» What the exercise asks
Every line in the records below between the one holding "Task: Click the green 3-server cluster on map" and the one holding "Given: Open the downloads arrow icon", inclusive, is to be set down exactly; all other lines are to be left out.
Segment Start: Input data
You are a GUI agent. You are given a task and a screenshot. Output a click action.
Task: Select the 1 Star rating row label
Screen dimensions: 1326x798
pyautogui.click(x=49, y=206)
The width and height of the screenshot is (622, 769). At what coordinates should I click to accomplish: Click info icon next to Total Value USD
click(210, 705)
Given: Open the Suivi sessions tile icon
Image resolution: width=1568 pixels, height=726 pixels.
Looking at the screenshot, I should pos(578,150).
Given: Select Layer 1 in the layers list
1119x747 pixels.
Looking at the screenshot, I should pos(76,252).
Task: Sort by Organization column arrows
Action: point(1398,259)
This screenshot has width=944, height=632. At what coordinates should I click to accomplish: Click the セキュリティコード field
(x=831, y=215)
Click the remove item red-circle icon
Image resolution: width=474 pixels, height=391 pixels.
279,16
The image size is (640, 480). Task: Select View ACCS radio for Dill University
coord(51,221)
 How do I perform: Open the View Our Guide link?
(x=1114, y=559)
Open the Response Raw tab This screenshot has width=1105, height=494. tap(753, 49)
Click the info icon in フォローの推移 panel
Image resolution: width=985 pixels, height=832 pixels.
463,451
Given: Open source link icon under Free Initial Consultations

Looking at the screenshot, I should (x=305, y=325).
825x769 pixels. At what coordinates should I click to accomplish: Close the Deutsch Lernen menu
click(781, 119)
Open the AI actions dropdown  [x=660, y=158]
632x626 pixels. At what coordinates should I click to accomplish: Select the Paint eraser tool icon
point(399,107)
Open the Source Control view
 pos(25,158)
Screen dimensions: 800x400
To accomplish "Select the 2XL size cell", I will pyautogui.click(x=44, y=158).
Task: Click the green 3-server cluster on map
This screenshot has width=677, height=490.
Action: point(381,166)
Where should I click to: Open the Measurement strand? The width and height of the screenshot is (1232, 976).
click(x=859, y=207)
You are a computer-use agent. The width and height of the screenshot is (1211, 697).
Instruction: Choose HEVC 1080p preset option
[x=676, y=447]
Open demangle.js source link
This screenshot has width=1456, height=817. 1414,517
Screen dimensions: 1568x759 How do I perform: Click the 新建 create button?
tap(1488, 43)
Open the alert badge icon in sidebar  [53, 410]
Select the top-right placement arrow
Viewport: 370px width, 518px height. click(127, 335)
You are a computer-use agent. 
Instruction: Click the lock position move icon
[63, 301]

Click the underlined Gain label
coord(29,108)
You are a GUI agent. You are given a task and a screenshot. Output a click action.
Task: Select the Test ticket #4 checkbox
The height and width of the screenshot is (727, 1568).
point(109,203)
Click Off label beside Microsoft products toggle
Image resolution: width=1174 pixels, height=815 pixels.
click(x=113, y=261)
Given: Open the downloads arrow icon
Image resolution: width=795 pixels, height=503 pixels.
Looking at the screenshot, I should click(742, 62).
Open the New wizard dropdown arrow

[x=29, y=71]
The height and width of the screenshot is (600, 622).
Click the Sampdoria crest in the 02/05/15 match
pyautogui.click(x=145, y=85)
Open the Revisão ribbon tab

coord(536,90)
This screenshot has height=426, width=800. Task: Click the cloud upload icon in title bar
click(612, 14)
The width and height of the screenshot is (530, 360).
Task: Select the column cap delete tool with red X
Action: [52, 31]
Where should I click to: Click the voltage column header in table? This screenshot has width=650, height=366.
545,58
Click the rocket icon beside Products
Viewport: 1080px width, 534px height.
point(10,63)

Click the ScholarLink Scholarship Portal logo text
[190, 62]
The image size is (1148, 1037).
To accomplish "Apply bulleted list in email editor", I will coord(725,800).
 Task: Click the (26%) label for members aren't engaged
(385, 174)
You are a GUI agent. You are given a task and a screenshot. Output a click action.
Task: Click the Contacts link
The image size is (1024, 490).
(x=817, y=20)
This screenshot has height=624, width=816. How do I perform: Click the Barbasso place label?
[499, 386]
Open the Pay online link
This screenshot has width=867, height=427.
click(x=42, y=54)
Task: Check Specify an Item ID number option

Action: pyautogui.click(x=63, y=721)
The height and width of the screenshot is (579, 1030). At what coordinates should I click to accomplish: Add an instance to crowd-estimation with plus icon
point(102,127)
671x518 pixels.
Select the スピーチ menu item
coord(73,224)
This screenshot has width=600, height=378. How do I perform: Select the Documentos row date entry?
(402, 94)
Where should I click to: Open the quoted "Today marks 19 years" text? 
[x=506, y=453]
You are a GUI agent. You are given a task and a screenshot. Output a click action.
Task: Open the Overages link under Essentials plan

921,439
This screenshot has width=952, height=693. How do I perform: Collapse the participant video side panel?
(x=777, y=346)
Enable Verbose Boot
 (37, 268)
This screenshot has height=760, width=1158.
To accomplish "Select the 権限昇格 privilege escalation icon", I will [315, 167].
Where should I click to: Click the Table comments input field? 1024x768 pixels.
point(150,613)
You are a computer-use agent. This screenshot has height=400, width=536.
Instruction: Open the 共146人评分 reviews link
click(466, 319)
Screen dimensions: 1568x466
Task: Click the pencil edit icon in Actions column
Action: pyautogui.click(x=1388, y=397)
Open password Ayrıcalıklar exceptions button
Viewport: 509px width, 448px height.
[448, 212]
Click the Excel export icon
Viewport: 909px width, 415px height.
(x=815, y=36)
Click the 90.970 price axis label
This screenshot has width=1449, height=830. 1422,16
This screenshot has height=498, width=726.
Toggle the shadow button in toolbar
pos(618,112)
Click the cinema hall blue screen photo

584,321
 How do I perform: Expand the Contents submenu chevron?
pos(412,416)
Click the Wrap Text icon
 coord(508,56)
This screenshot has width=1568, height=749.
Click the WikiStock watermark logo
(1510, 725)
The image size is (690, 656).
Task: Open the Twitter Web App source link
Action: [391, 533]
Segment End: Input data
» Solution to this exercise
Task: Click the green 3-server cluster on map
This screenshot has width=677, height=490.
Action: point(381,166)
Where should I click to: Open the Measurement strand? The width and height of the screenshot is (1232, 976).
click(x=859, y=207)
You are a computer-use agent. The width and height of the screenshot is (1211, 697).
Instruction: Choose HEVC 1080p preset option
[x=676, y=447]
Open demangle.js source link
This screenshot has width=1456, height=817. 1414,517
Screen dimensions: 1568x759 How do I perform: Click the 新建 create button?
tap(1488, 43)
Open the alert badge icon in sidebar  [53, 410]
Select the top-right placement arrow
Viewport: 370px width, 518px height. click(127, 335)
You are a computer-use agent. 
Instruction: Click the lock position move icon
[63, 301]

Click the underlined Gain label
coord(29,108)
You are a GUI agent. You are given a task and a screenshot. Output a click action.
Task: Select the Test ticket #4 checkbox
The height and width of the screenshot is (727, 1568).
point(109,203)
Click Off label beside Microsoft products toggle
Image resolution: width=1174 pixels, height=815 pixels.
click(x=113, y=261)
Given: Open the downloads arrow icon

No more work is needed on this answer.